Ирвин Ялом - Когда Ницше плакал
Разумеется, я раскусил его и назвал вещи своими именами. Он не сразу смог взглянуть в глаза правде — назвал меня слепцом и подлецом. Он клялся в самых высоких устремлениях, источал лживое сочувствие и комичный альтруизм, но нужно отдать ему должное: в конце концов он нашел в себе силы прямо и честно попросить сил у меня.
Твой друг, Ницше, на базарной площади! Пугает тебя такая картина? Представь себе мою «Человеческое, слишком человеческое» или мою «Веселую науку» в клетках, прирученных, дрессированных! Представь мои афоризмы в виде сборника проповедей для повседневной жизни и труда! Я тоже сначала испугался. Но это прошло. Проект заинтриговал меня: форум для моих идей; сосуд, который я наполню, когда созрею и буду истекать соком; возможность, настоящая лаборатория для проверки моих идей на отдельной особи перед тем, как предъявить их всем (так об этом сказал доктор Брейер).
Ваш доктор Брейер вдруг оказался прекрасным представителем своего вида, он восприимчив и стремится тянуться вверх. Да, в нем есть желание. И у него есть голова на плечах. Но есть ли у него глаза — и сердце, — чтобы видеть? Посмотрим!
Так что сегодня я отлеживаюсь, восстанавливаю силы и тихонько размышляю над этим предложением — новым приключением. Может быть, я ошибался, думая, что единственное мое предназначение — поиск истины. Посмотрим в следующем месяце, сможет ли моя мудрость дать другому силы вырваться из отчаяния. Почему он ищет помощи у меня? Он говорит, что пообщавшись со мной и полистав «Человеческое, слишком человеческое», он заинтересовался моей философией. Может, увидев, насколько тяжела ноша моей болезни, он решил, что я стал экспертом по выживанию.
Но он, разумеется, не знает, насколько действительно тяжела моя ноша. Мой друг, русская дрянь-демон, эта обезьяна с накладными грудями, продолжает предавать меня. Элизабет, которая утверждает, что Лу живет с Рэ, проводит кампанию по депортации ее за аморальное поведение.

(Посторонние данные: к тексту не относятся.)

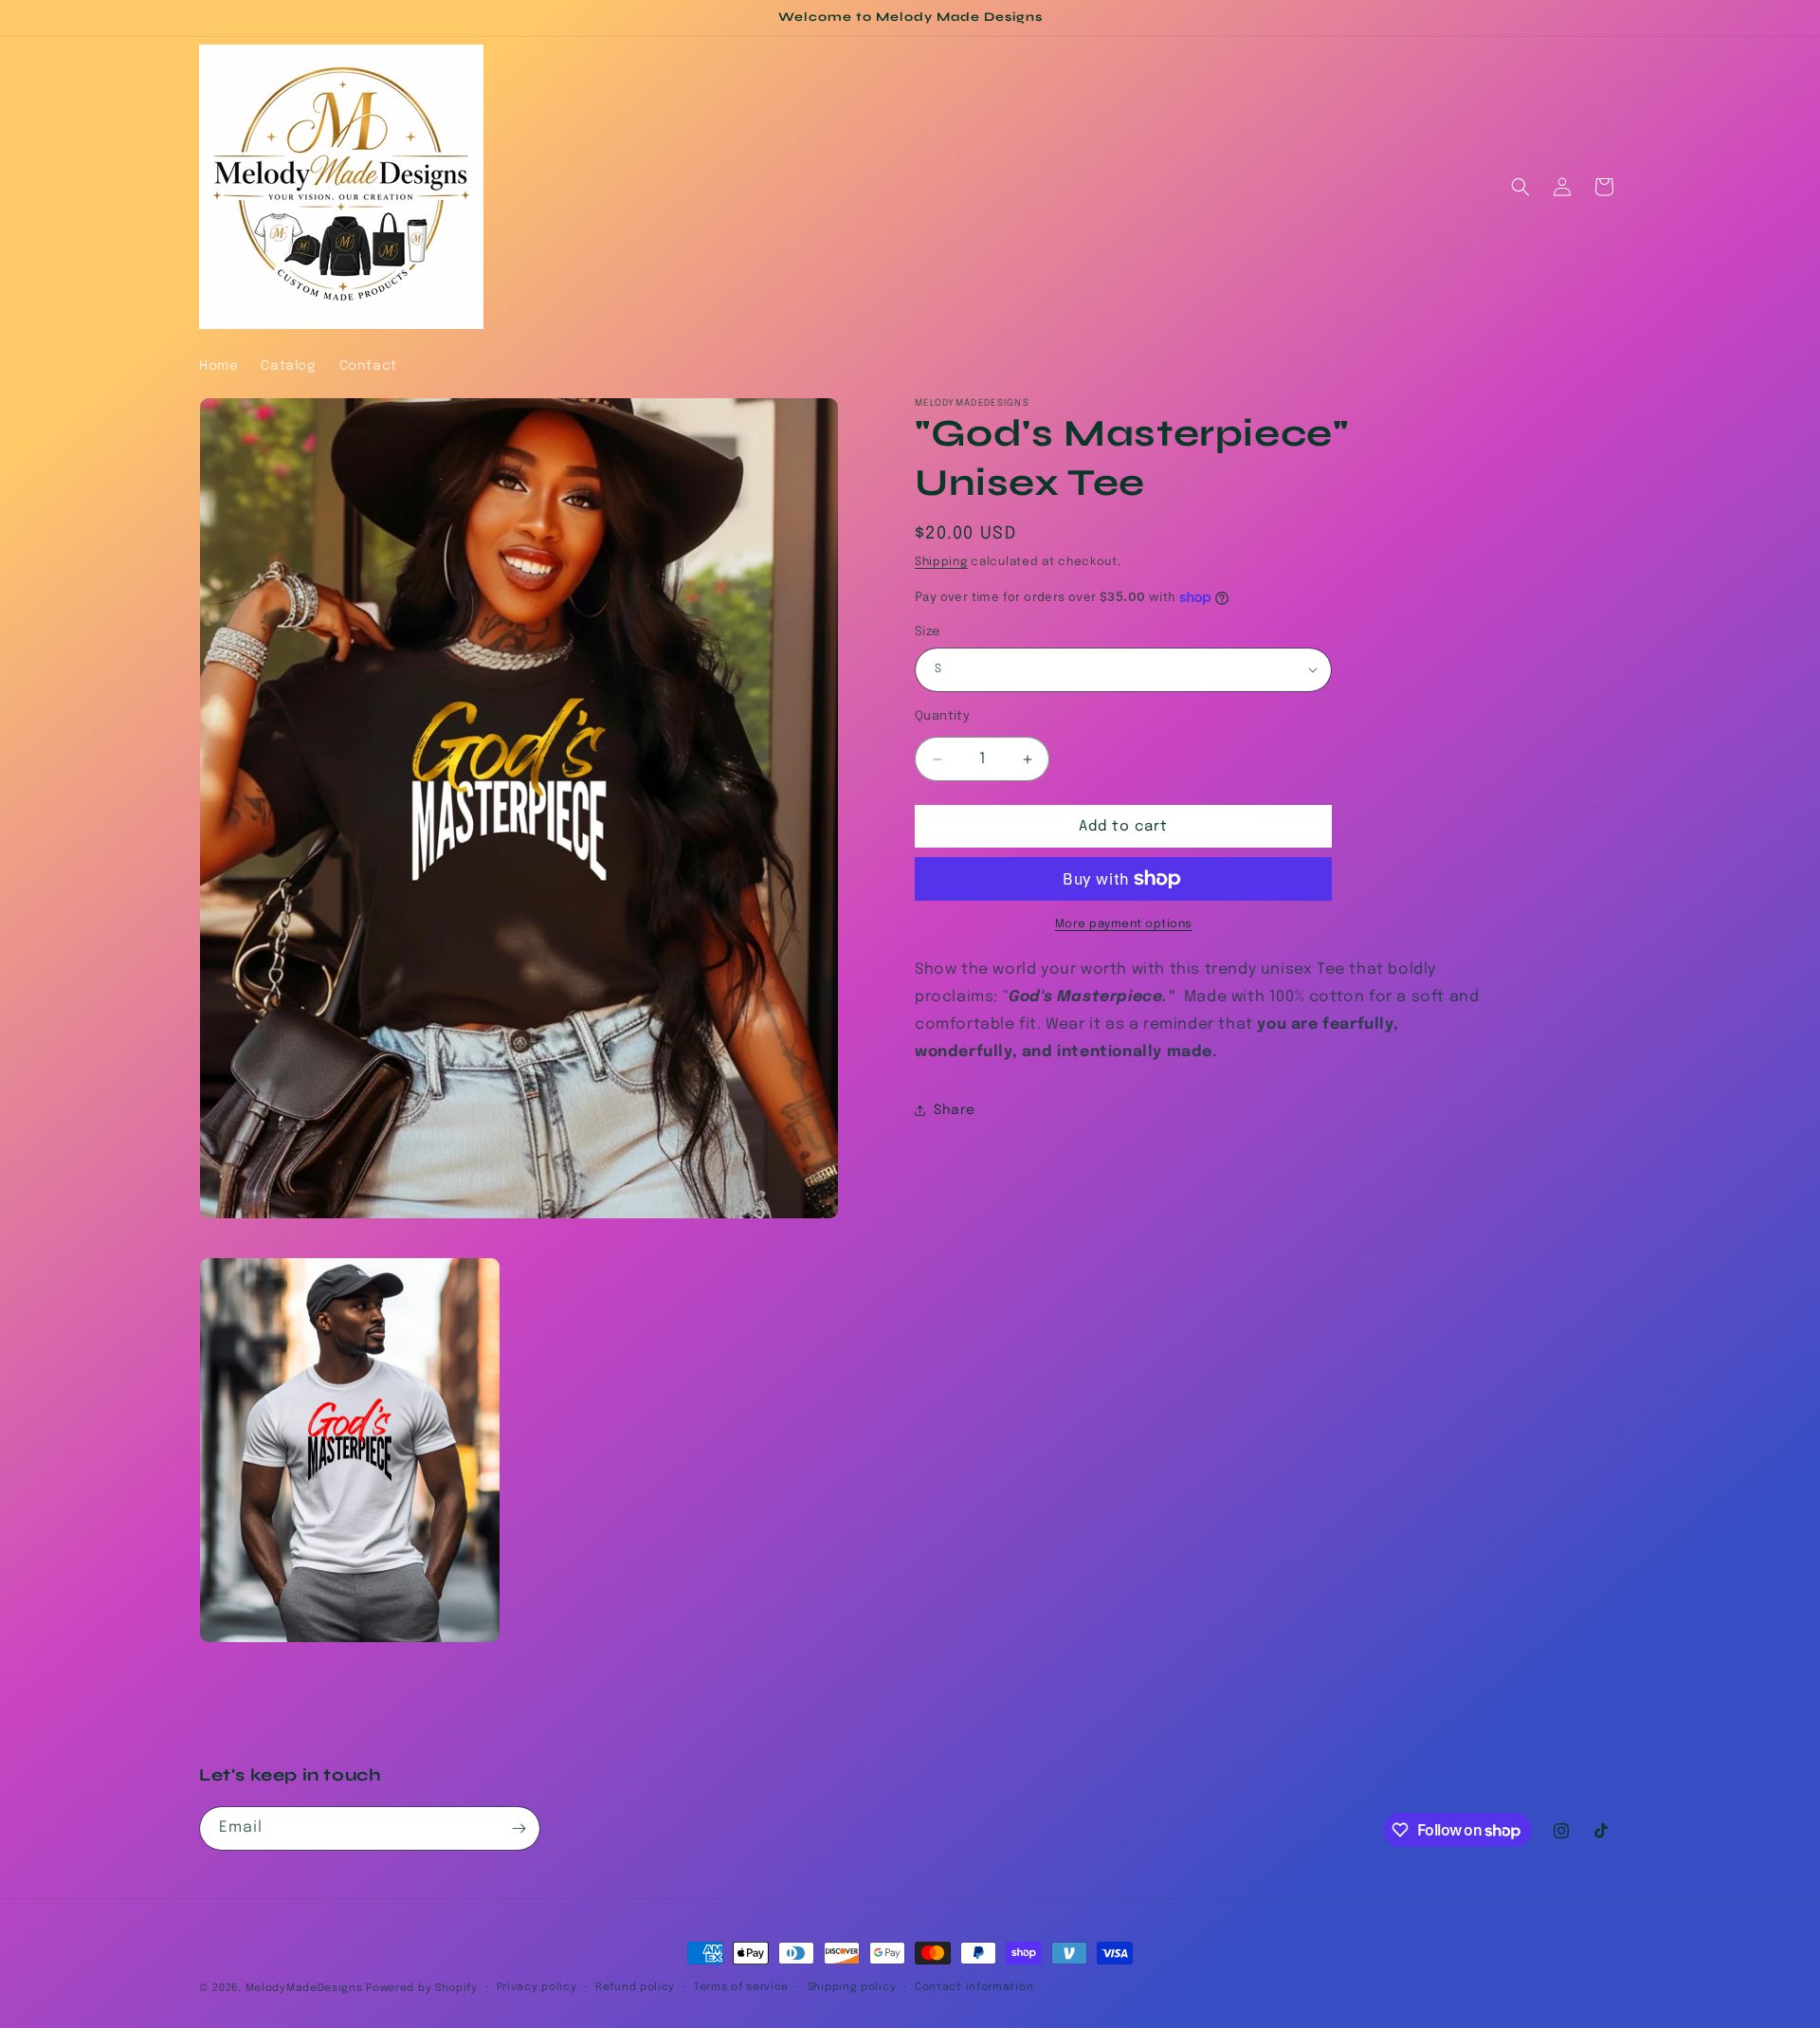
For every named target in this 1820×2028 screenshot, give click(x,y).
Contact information (974, 1987)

Еще Элизабет пишет, что кампания злобы и ненависти переместилась в Базель, где Лу пытается лишить меня пенсии. Будь проклят тот день в Риме, когда я впервые увидел ее. Я часто повторял тебе, что каждая неприятность, даже встречи с истинным злом только прибавляют мне сил. Но обратить эту грязь в золото не под силу даже мне, я… Я… Посмотрим.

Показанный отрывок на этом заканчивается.